Studio Raccuglia

logo-commercialisti-promo

STUDIO FISCALE E TRIBUTARIO
ROMA E NAPOLI

La storia d’amore tra bilancio e dichiarazione al giro di boa della riforma fiscale

Tra alti e bassi, bilancio e dichiarazione dei redditi IRES sono destinati a essere legati per sempre: difatti, non è possibile determinare il risultato di esercizio senza avere individuato le imposte da imputarvisi e non si determina la base imponibile senza un bilancio. Il legame, però, non ha mai portato (e non porterà) a una perfetta fusione. Le finalità di entrambi sono diverse: l’uno deve dare una fotografia del patrimonio e del risultato economico barcamenandosi tra tutela dei creditori e interessi degli stakeholder; l’altra è guidata dalla ricerca della capacità contributiva.

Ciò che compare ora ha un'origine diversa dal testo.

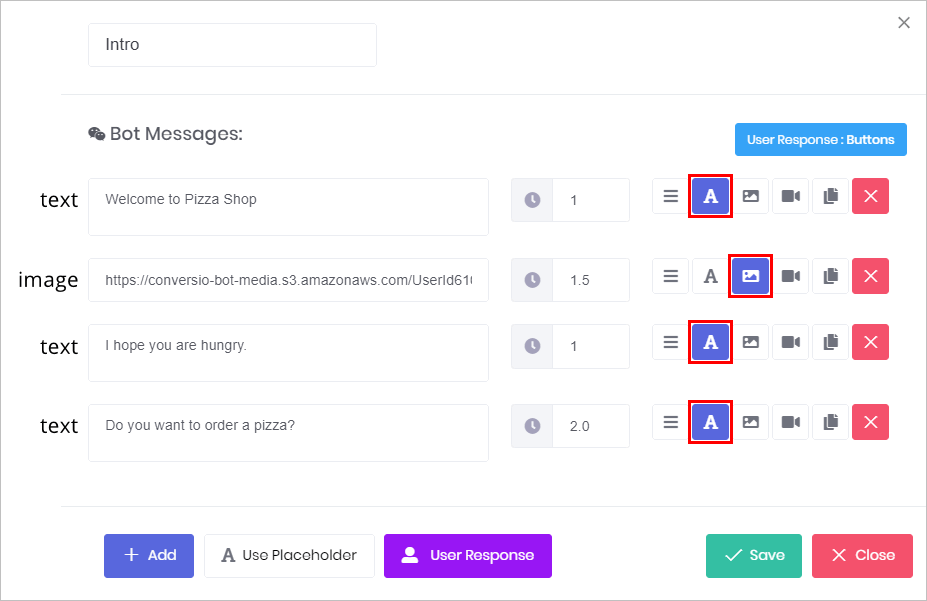Set video type for I hope you are hungry
Image resolution: width=927 pixels, height=601 pixels.
[790, 342]
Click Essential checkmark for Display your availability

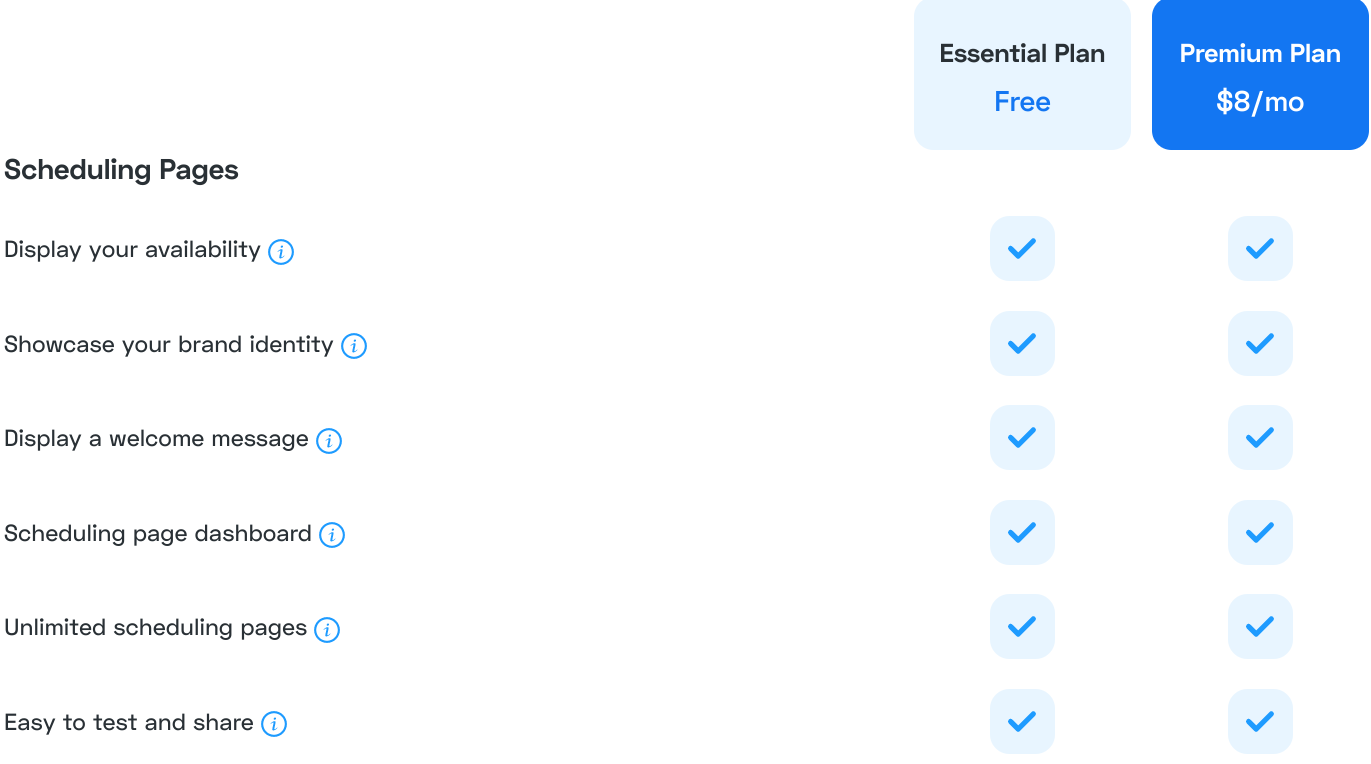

Ora la delega fiscale prevede un ulteriore passo in avanti imponendo il “rafforzamento del processo di avvicinamento dei valori fiscali a quelli civilistici”. Questo, però, non per tutte le poste di bilancio ma per gli “ammortamenti, le opere, le forniture e i servizi di durata ultrannuale, le differenze su cambi per i debiti, i crediti in valuta e gli interessi di mora”.